Liquid immersion provides a way to reduce the physical stress of G forces. Forces applied to fluids are distributed as omnidirectional pressures. Because liquids are (virtually) incompressible, they do not change density under high acceleration such as performed in aerial maneuvers or space travel. A person immersed in liquid of the same density as tissue has acceleration forces distributed around the body, rather than applied at a single point such as a seat or harness straps. This principle is used in a new type of G-suit called the Libelle G-suit, which allows aircraft pilots to remain conscious and functioning at more than 10 G acceleration by surrounding them with water in a rigid suit.

Acceleration protection by liquid immersion is limited by the differential density of body tissues and immersion fluid, limiting the utility of this method to about 15 to 20 G[15] Extending acceleration protection beyond 20 G requires filling the lungs with fluid of density similar to water. An astronaut totally immersed in liquid, with liquid inside all body cavities, will feel little effect from extreme G forces because the forces on a liquid are distributed equally, and in all directions simultaneously. However effects will be felt because of density differences between different body tissues, so an upper acceleration limit still exists.

Around 1970, liquid breathing found its way into television, in alien spacesuits in the Gerry Anderson UFO series, which enabled a spaceman to withstand extreme acceleration forces.

Author Joe Haldeman, in his science fiction novel The Forever War, describes fluid being introduced into all 7 natural orifices in the human body, and one surgically-added connection, through which the thoracic cavity would be filled and drained.
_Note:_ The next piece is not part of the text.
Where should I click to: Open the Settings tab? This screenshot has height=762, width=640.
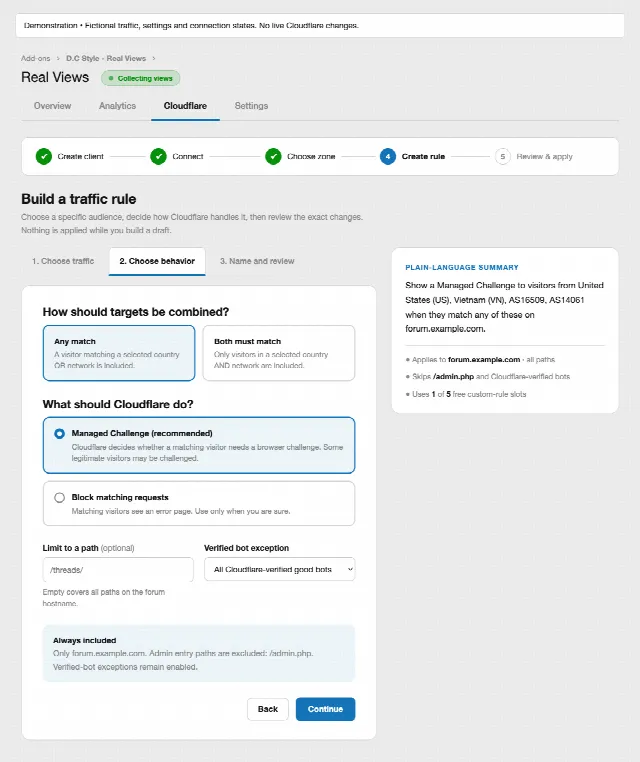pos(251,106)
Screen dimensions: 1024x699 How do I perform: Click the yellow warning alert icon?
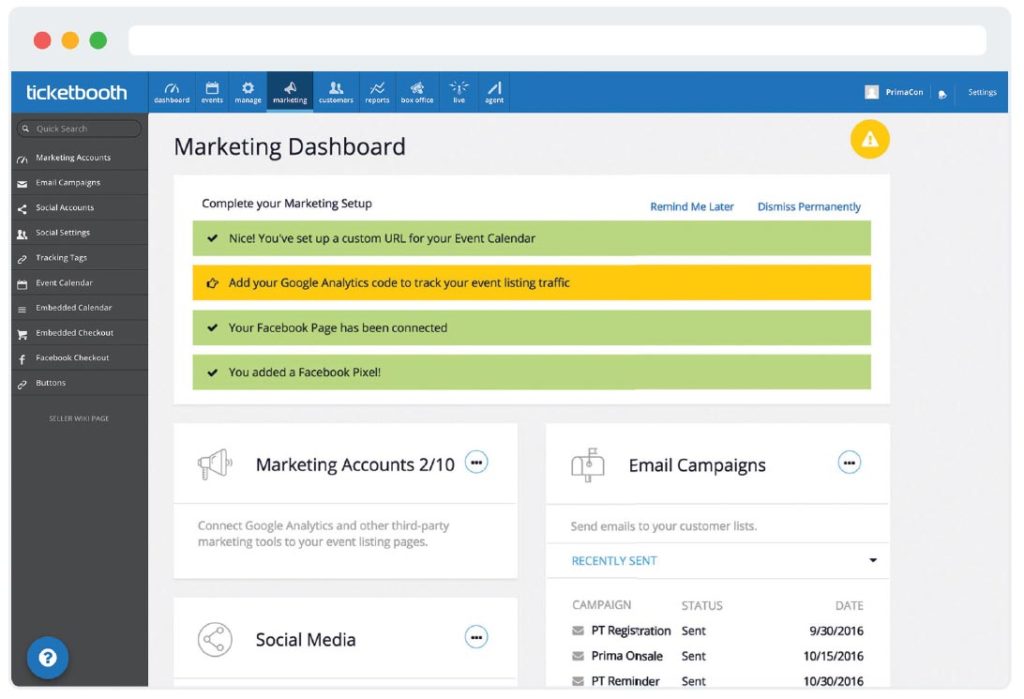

In such a situation, the fluid in the lungs would have to be pumped in and out to provide an inspiration/expiration cycle (total liquid ventilation). Alternatively blood could be oxygenated extracorporeally while lungs remained full of passive fluid, although this is not really liquid breathing.

Liquid breathing for acceleration protection may never be practical because of the difficulty of finding a suitable breathing medium of similar density to water that is compatible with lung tissue. Perfluorocarbon fluids are twice as dense as water, hence unsuitable for this application.